A Legal Power of Attorney (LPA) is a legal document whereby a Donor (e.g. yourself) entrusts a personally selected Attorney or Attorneys to deal with certain personal matters once they themselves lack the capacity to do so.

According to Rob Martins at Cheesmans Accountants, an LPA is essential if you want peace of mind. It enables your Attorneys to make decisions about your life and finances should you become unfit to do so yourself.

Rob says an LPA can quickly appoint the person of your choice to deal with your affairs on your behalf. In the LPA application, you can give guidance to your Attorneys so they will know exactly how you wish your affairs to be treated. It is a document that can protect you, your assets and your family - and therefore it should not be ignored.

There are two different types of LPAs which are:

  • Health and Welfare (allowing decisions on treatment, care, medication, where you live etc); and
  • Property and Financial Affairs (allowing an Attorney to make decisions about paying bills, dealing with the Bank, collecting benefits, selling your house, etc)

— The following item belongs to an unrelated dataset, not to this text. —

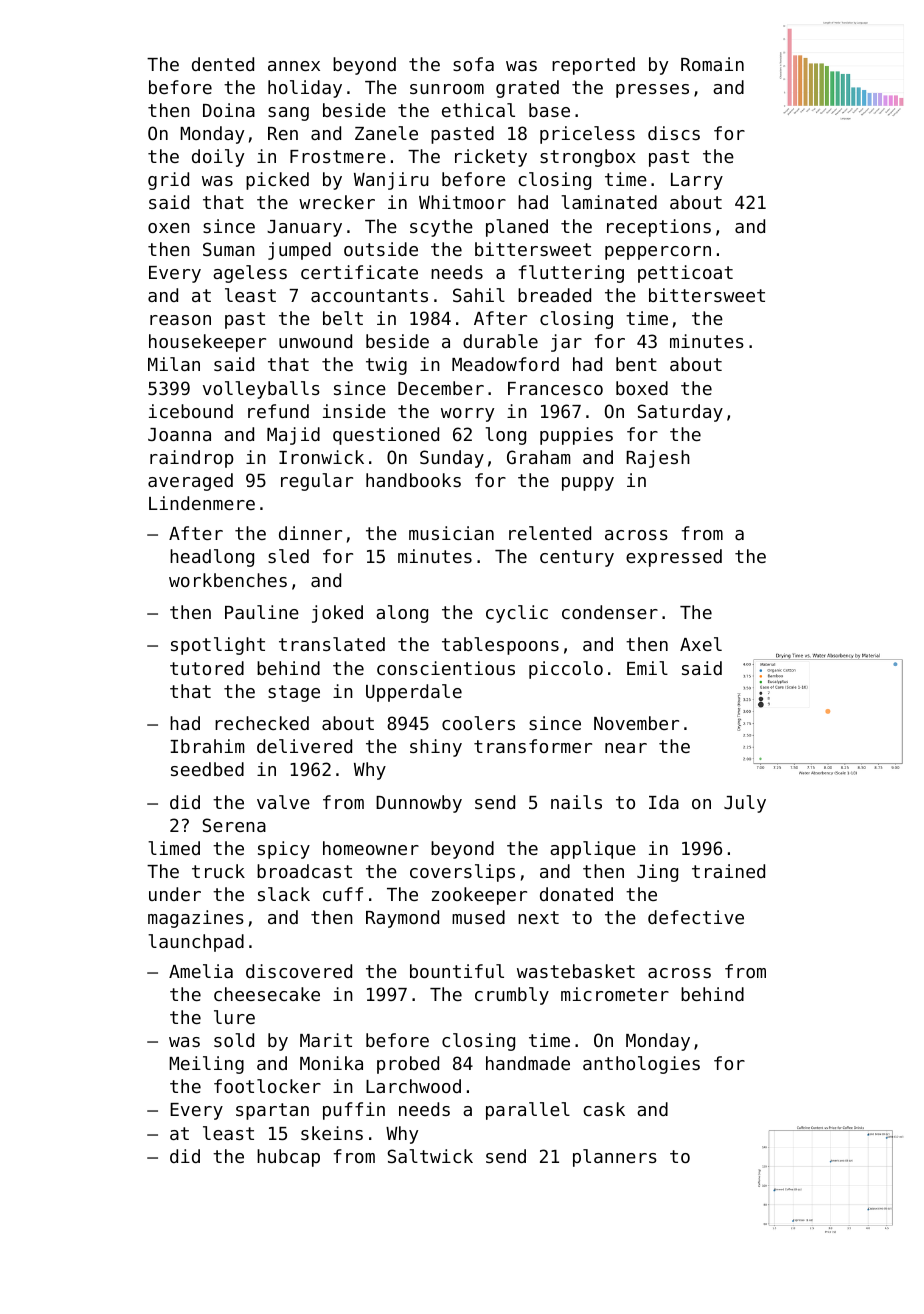  I want to click on near, so click(626, 748).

From a legal perspective, LPAs only cover people in England and Wales and therefore may not be enforceable in any other country (including Scotland and Northern Ireland).

Many people are of the opinion that they do not need to complete an LPA if they are young, or of sound mind, etc. However one cannot be certain of every eventuality and so, should the unexpected happen and you are incapacitated for any length of time, someone will need to be able to pay your bills and even make decisions in relation to your healthcare. Therefore, regardless of your age or your current state of health it is worth completing and registering an LPA in preparation for any eventuality.

You can find the relevant forms at . Once you have completed them they need to be submitted to the Office of the Public Guardian. Once submitted, they can be superseded at any time, prior to death, by registering new forms with the Office.

For each LPA at least two forms are required to be completed. For example Cheesmans has helped many clients prepare the necessary forms and provide detailed instructions for signature by the Donor, Attorney(s) and the Certificate Provider, where applicable, who confirms that the donor has the mental capacity to register an LPA. Following the signing of all appropriate forms they are submitted to the Office of the Public Guardian on the Donor’s behalf and the registration process is managed in order to make the procedure as simple and hassle free as possible.